The present invention will now be described more specifically with
reference to the attached drawings.
BRIEF DESCRIPTION OF THE DRAWINGS
FIG. 1 illustrates an operative environment for embodiments of the present
invention.
FIG. 2 is a block diagram illustrating preferred embodiments of the present
invention.
FIG. 3 is a circuit diagram illustrating preferred embodiments of the
present invention.
FIG. 4 is a block diagram illustrating other aspects of preferred
embodiments of the present invention.
DESCRIPTION OF THE PREFERRED EMBODIMENTS
Referring now to the attached drawings, various preferred and alternative
embodiments will be described for illustrative purposes.

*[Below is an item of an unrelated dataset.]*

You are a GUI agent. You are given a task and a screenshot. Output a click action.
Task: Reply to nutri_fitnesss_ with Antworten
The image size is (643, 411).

As previously described, FIG. 1 illustrates an electrocoat painting
application in which an overcurrent situation may result, such as from
retainer pole 14 accidentally dropping to provide a low resistance path,
or short circuit, from counter-electrode/car body 12 to electrodes 16
(dotted line 18 illustrates such undesirable shorting as car body 12 moves
through paint bath 20). In such operative environments, the present
invention, as more fully described herein, may be desirably applied to
detect the overcurrent condition, temporarily disable current flow to
avoid damage, fuses being blown, circuit breakers tripping, etc., and
after a suitable predetermined delay interval re-enabling current flow.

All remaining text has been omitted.